The Virtual AI Patient must be accessible from multiple clients: web, Telegram bot, and potentially mobile or other channels.
The architecture therefore centralizes logic in the backend and exposes channel-agnostic APIs, so new clients can be added without changing the core domain logic.
LLM-agnostic AI Patient
The AI Patient is based on an LLM, but the concrete provider can vary.
The LLM interface in the dependencies layer abstracts provider-specific details (API shape, auth, rate limits), enabling swapping between different LLMs with minimal impact on the backend.
Per-client AI Patients
Different clients (e.g. different clinics, teams, or deployments) should be able to have their own Virtual AI Patients (separate configuration, prompts, and possibly models).
This requires multi-tenancy support in the backend and persistence layer (e.g. tenant-aware storage for patient configurations, conversations, and audit data).
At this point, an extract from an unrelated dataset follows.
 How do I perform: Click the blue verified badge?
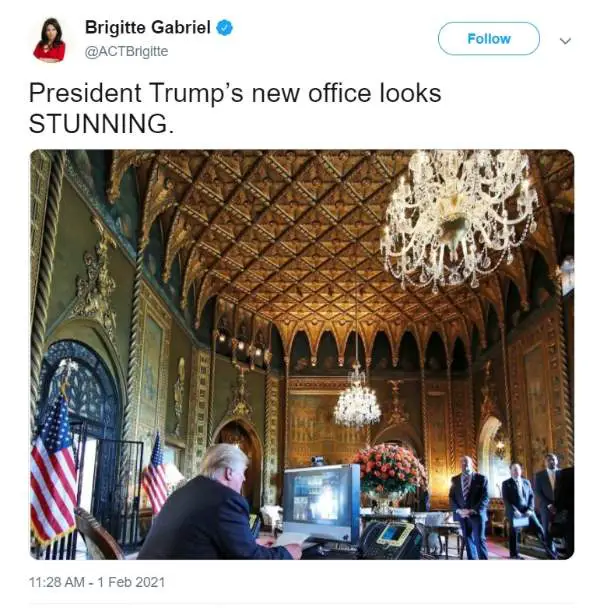224,28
Maintainability and testability
Clear separation between clients, backend, and the dependency layer allows the business logic to be tested independently of infrastructure.
Mock implementations for both the database and LLM are first-class parts of the design, so automated tests can run deterministically without relying on external services or real data stores.
High-level architecture
flowchart TB
subgraph Clients
TG["Telegram bot\n(primary client)"]
WEB["Web frontend\n(secondary client)"]
end
TG --> NGINX[nginx]
WEB --> NGINX
NGINX --> BE[Backend]
subgraph Dependencies layer
subgraph DBLayer[Database interaction interface]
MOCKDB[Mock database]
PG[("PostgreSQL\n(internal dependency)")]
end
subgraph LLMLayer["LLM interface\n(external dependency)"]
LLM[LLM]
MOCKLLM[Mock LLM]
end
end
BE --> DBLayer
BE --> LLMLayer
DBLayer --> MOCKDB
DBLayer --> PG
LLMLayer --> LLM
LLMLayer --> MOCKLLM
Dependencies layer
Database interaction interface
Responsibility: Provides an abstraction for all data-access operations so the backend does not depend on a concrete database implementation.
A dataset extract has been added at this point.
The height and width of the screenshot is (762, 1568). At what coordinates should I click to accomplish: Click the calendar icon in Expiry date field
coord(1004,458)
Production dependency: PostgreSQL (internal dependency) – primary data store for persistent application data.
Testing/development dependency: Mock database – in-memory or lightweight storage used for tests and local runs without a real Postgres instance.
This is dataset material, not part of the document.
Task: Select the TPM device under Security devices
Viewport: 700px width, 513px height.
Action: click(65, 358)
LLM interface (external dependency)
Responsibility: Wraps all interactions with the external LLM provider behind a stable internal API.
Production dependency: LLM – external large language model service used in the main deployment.
Testing/development dependency: Mock LLM – deterministic or simplified implementation used for tests and offline development.
Components
Flutter Client
Chat UI
Investigations ordering UI
Submission forms (DDx/diagnosis/plan)
Debriefing view
FastAPI Backend
Auth / SSO integration
Case catalog and access control
Session state machine
AI orchestration (patient dialogue + investigation generation)
Evaluation and scoring
Analytics export
AI Provider (OpenAI-compatible)
OpenAI-style REST API
Token-based authentication
Model routing configurable per environment
Storage
Case content store (versioned cases)
Session store (messages, orders, submissions)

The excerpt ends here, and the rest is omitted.